# How to invest 200k in Ireland and make the money last?



## Nomoneynohoney (23 Jan 2018)

I recently inherited 200k. I know I'm lucky to have this money even available. However, it appears the options for actually growing it and making it last are quite limited. 

To take an example, an AIB "wealth advisor" pitched an Irish Life MAPS fund to me. But the annual charge appears to be quite high, and I get taxed at 41 percent anyway on any gain, meaning 200k for ten years on their band 3 fund (averaging 5.7 p.a. return for its first 5 years) would leave me with:

200,000*((1.057)^10)) = €148,160 profit before tax. 

Subtract the 41 percent tax, my profit is now = €87,414.

Expected loss from fund management charges (calculated at CandidMoney) = €36,077

Total profit on 10 year investment = €51,337

Do these calculations look accurate? And is that an acceptable return? I'm not very financially savvy so just trying to work out the best way to maximize my investment. Furthermore, the returns above aren't guaranteed, and I could just as easily lose money over ten years, couldn't I?


----------



## Sarenco (23 Jan 2018)

Do you have a mortgage?  A pension? 

We really need to know something about your overall financial position to offer any meaningful advice.


----------



## Nomoneynohoney (23 Jan 2018)

Sorry, should have provided background. No mortgage and no pension. I have been out of work for 20 years due to invalidity, and I've pretty much been surviving on the invalidity pension (a payment provided by the department of social protection) in addition to social housing and medical card. Getting this much money while obviously a  blessing is also overwhelming.


----------



## Sarenco (23 Jan 2018)

Thanks.  

Would you consider using the money to buy your own place?  

I think you need to be careful not to do anything that would disqualify you from any relevant means tested benefits.


----------



## noproblem (23 Jan 2018)

Nomoneynohoney said:


> Sorry, should have provided background. No mortgage and no pension. I have been out of work for 20 years due to invalidity, and I've pretty much been surviving on the invalidity pension (a payment provided by the department of social protection) in addition to social housing and medical card. Getting this much money while obviously a  blessing is also overwhelming.



Don't know what part of the country you live in but €200k would get a property in a lot of places outside of major urban areas. Not too many people I know have that stash in the bank and getting social housing and a medical card. Br careful you don't lose your benefits altogether.


----------



## Nomoneynohoney (23 Jan 2018)

Sarenco said:


> Thanks.
> 
> Would you consider using the money to buy your own place?
> 
> I think you need to be careful not to do anything that would disqualify you from any relevant means tested benefits.




That might be a plan. 


noproblem said:


> Don't know what part of the country you live in but €200k would get a property in a lot of places outside of major urban areas. Not too many people I know have that stash in the bank and getting social housing and a medical card. Br careful you don't lose your benefits altogether.

Collected data entries:
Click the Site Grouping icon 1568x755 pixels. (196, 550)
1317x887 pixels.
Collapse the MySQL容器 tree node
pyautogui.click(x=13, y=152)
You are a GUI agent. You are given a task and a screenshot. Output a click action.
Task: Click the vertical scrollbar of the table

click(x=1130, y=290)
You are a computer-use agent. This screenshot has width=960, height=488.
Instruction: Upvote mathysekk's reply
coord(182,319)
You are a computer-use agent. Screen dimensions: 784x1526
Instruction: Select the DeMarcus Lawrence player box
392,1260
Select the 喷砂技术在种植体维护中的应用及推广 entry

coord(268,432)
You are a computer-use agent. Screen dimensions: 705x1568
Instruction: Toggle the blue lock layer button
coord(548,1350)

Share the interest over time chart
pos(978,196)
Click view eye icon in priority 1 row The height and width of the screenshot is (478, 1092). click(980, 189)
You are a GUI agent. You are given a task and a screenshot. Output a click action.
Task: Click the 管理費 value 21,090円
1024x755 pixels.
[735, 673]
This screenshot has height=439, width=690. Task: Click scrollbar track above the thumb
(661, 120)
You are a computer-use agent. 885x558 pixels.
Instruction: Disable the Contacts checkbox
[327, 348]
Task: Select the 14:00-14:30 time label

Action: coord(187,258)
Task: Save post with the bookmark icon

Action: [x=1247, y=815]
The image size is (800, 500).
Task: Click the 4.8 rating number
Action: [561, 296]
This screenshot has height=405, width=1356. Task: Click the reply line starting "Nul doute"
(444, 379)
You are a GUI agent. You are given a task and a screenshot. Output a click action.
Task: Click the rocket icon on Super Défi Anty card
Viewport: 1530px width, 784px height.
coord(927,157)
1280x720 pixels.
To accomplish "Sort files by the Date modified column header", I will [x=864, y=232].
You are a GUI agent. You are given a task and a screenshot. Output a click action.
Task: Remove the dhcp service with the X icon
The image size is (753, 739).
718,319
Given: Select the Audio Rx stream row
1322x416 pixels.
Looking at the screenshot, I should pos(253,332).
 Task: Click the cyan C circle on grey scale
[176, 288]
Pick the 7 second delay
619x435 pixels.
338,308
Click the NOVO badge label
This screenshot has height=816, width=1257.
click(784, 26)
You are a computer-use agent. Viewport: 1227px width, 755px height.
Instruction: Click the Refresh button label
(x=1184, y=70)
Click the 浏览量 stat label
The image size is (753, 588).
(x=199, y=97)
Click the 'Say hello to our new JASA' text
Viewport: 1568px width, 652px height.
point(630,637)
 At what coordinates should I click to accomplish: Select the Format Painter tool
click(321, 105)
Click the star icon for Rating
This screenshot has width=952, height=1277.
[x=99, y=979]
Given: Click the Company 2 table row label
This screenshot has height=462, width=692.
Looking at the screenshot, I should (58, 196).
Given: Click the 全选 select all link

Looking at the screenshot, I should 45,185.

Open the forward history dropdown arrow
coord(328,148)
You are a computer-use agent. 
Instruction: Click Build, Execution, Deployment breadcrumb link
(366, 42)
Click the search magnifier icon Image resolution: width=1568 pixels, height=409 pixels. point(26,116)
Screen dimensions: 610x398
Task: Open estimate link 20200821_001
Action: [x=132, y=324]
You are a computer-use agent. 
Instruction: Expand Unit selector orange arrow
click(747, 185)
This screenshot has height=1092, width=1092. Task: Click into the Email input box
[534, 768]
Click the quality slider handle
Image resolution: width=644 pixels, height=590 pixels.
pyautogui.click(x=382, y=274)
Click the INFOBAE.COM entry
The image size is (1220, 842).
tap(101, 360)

- **Work instruction**
In the forum thread about investing 200k in Ireland, which fund did the AIB "wealth advisor" pitch to the original poster? These rows were taken from a different source than the thread.

- **Answer**
An Irish Life MAPS fund.